As I mentioned on the last post, I was just a tad too young (fan since ’68) to have seen Ron Hunt play as a NY Met. Remember him well though for his tendency to get on base as a result of being hit by the pitch. As a kid my favorite players always seemed to be the scrappy ones (Buddy was my favorite Met back in the day).
I snagged a Ron Hunt baseball card which was one of my prized ones of my collection around 1970. No longer have any of them. Can’t even blame my parents as I threw the entire collection out myself when I was 21 and moved out, into my own place. Can’t imagine whose rookie cards I might have had during that era. Dumb, dumb, dumb.

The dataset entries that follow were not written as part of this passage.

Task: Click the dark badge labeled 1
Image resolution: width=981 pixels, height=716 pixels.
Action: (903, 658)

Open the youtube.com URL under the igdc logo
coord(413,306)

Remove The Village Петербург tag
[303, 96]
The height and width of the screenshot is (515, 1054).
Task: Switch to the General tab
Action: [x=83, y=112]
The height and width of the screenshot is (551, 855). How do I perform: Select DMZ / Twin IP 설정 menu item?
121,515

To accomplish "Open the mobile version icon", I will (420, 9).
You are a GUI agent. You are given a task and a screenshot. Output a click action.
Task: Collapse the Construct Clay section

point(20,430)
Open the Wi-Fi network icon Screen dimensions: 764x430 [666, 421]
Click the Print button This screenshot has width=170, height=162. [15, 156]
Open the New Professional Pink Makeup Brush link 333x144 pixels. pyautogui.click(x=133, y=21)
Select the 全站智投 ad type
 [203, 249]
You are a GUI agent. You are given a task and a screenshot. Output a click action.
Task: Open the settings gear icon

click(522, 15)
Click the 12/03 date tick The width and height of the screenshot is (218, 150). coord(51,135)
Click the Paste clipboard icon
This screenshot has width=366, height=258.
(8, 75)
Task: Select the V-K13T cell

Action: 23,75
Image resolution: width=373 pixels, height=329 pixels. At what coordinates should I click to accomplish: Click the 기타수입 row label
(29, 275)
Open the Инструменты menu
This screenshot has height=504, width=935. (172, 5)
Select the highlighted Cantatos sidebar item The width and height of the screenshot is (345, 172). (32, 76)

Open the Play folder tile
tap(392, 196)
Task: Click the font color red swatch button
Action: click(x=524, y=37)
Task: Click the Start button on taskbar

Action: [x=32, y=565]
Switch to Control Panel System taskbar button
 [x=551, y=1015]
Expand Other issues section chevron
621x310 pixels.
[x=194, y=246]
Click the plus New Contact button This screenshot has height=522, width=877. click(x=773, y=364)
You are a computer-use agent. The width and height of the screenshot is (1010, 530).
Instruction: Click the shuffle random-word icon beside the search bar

Still remember that Al Weiss HR in the ’69 series. Was about as unlikely as a HR from Buddy.
SRT – Bud was always my favorite player and funny you bring up HR’s. Tom Seaver had more career homeruns then Buddy H did. He was a hard nose player though, loved him.
I have a picture of Pete Rose and Bud fighting from the 73 playoffs signed by both of them on my wall. I love hearing, years later, Bud talking about it and how he ran into Pete’s fist, lolol
Ah…another Buddy fan.
I think one of the main reasons Buddy was my favorite player on that ’69 team was my Dad played on a weekend baseball league and he played SS. He’s only 5’9″ and was reed thin back then. Buddy was that ‘scrappy’ type player I always gravitated to as a kid.
Funny you mentioned his HRs….or lack thereof. I always wanted him to hit a HR when he got up, even as a kid though I knew that wasn’t likely to happen….
I was so disappointed that didn’t win that ’73 WS, especially after that brawl.
And Buddy was also called the mini-hawk in reference to the power hitting “Hawk” Harrelson.
Yup, Seaver had more home runs. I remember the game when he hit his first one. He was on the mound when the crowd started laughing and he turned to see that the scoreboard flashed the message he was now only 713 home runs behind Babe Ruth. Even the no-nonsense Tom broke up seeing that one.